Task requirements ->
Your task is to copy exactly the lines from the line containing "Toggle safe regions display in Compositor" through the end of the listing below, with pictures left out.

Records for this task ->
-*-*-

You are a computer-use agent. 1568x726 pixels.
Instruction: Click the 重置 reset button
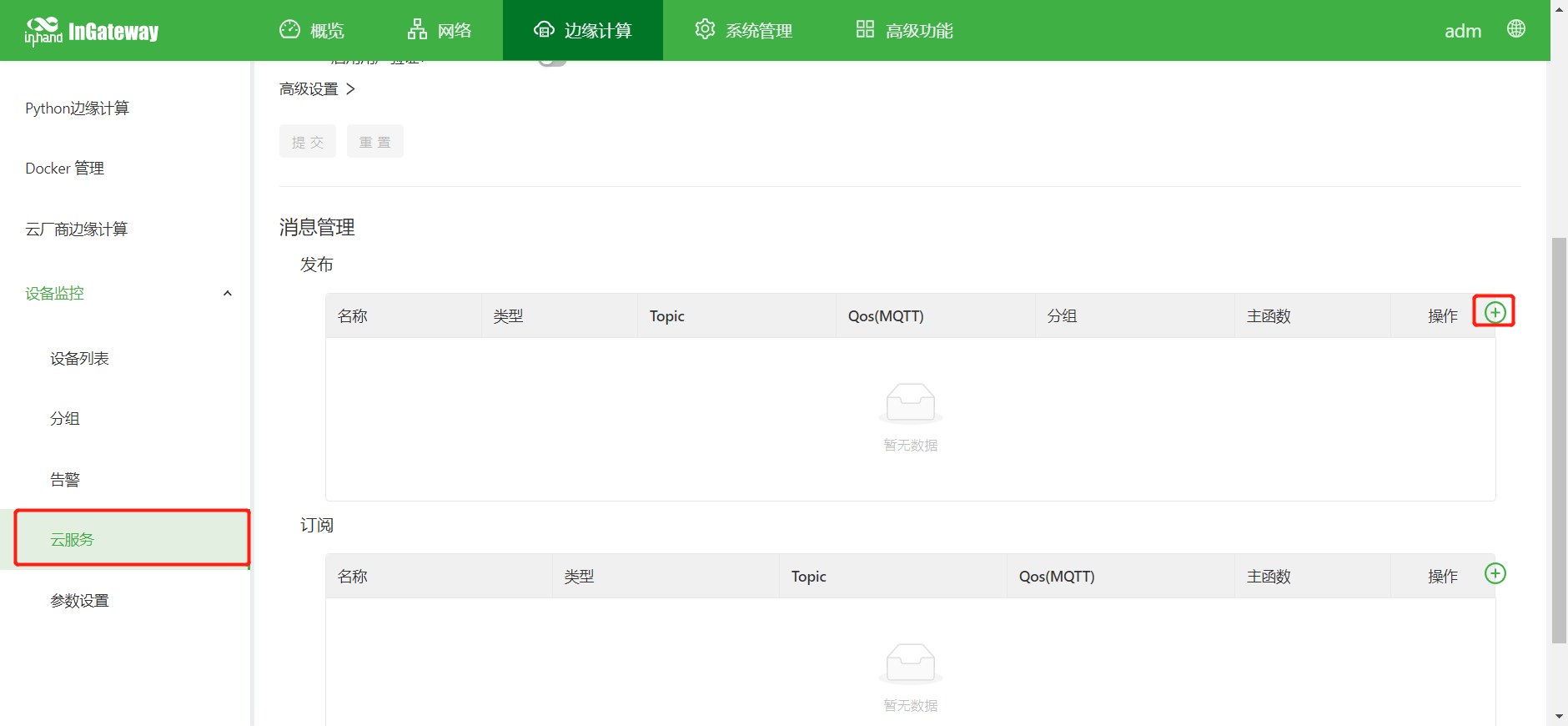(x=374, y=142)
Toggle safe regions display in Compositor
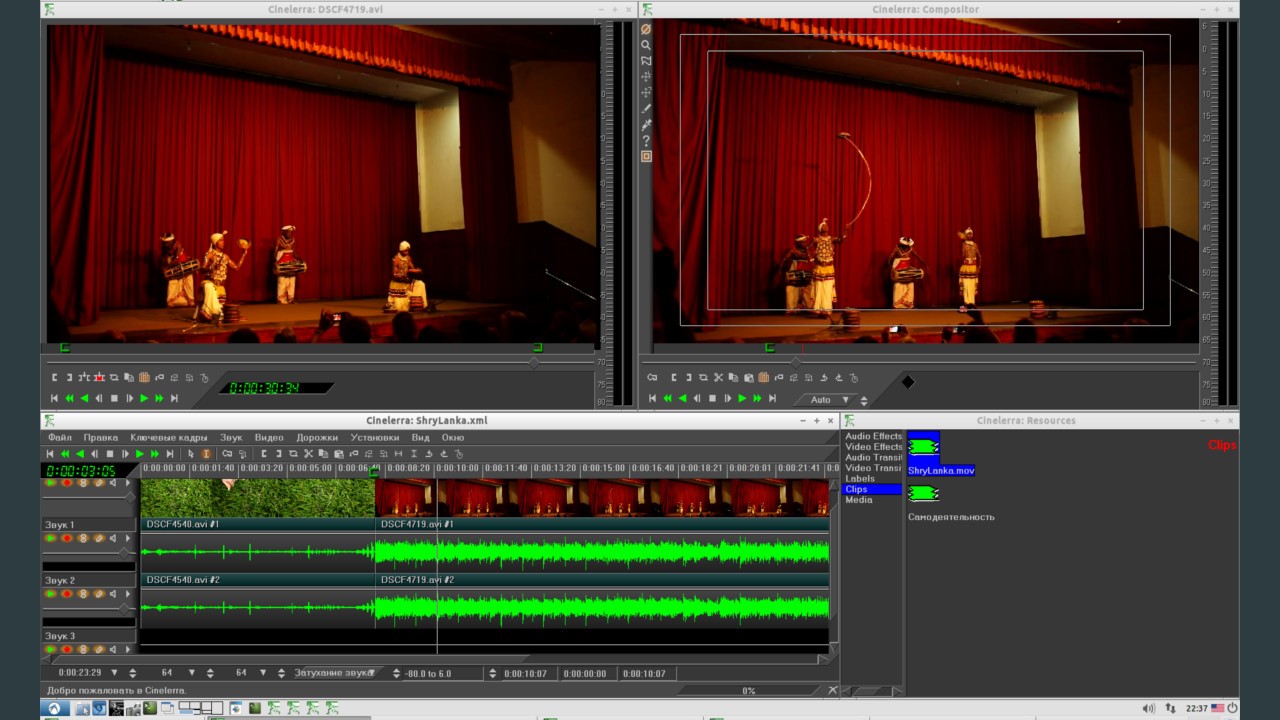This screenshot has width=1280, height=720. point(646,157)
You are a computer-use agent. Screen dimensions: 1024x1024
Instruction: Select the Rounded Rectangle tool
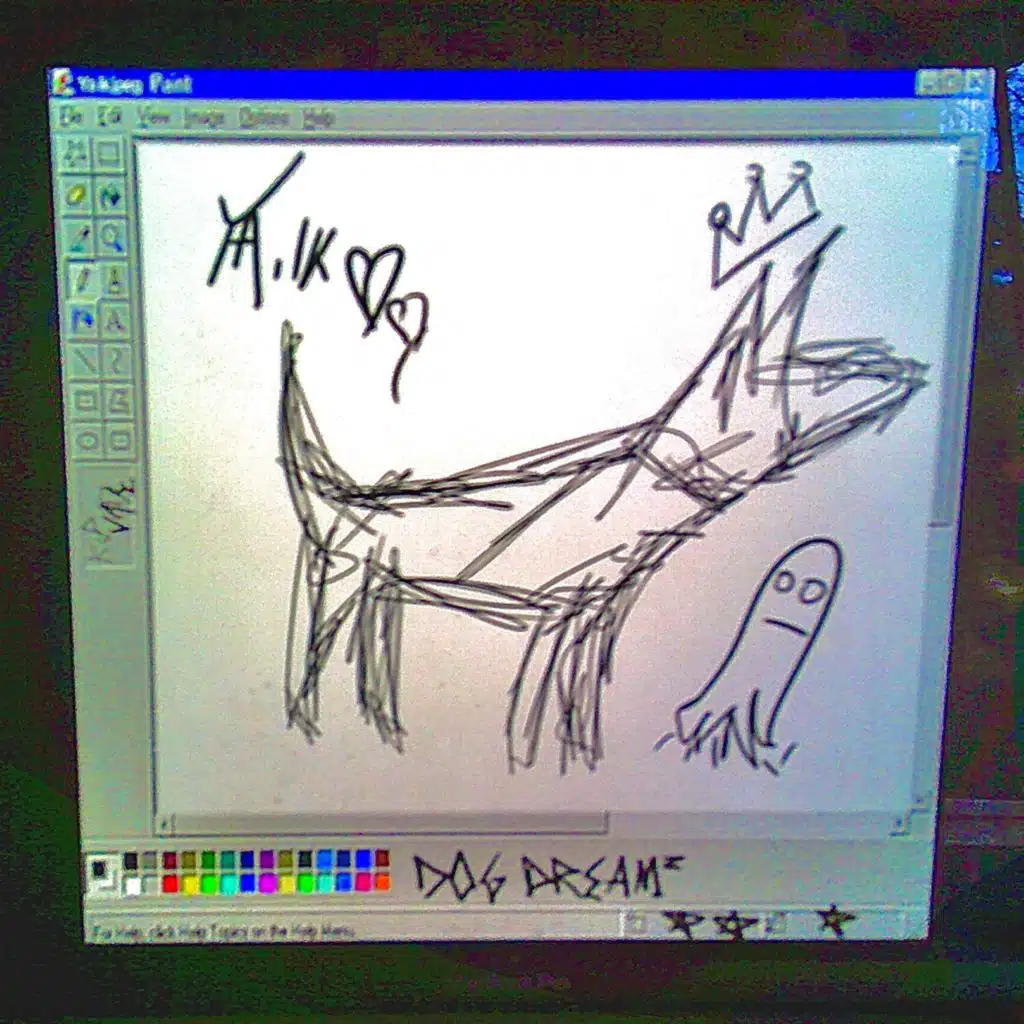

-*-*-

Task solution ->
Toggle safe regions display in Compositor
This screenshot has width=1280, height=720. point(646,157)
You are a computer-use agent. Screen dimensions: 1024x1024
Instruction: Select the Rounded Rectangle tool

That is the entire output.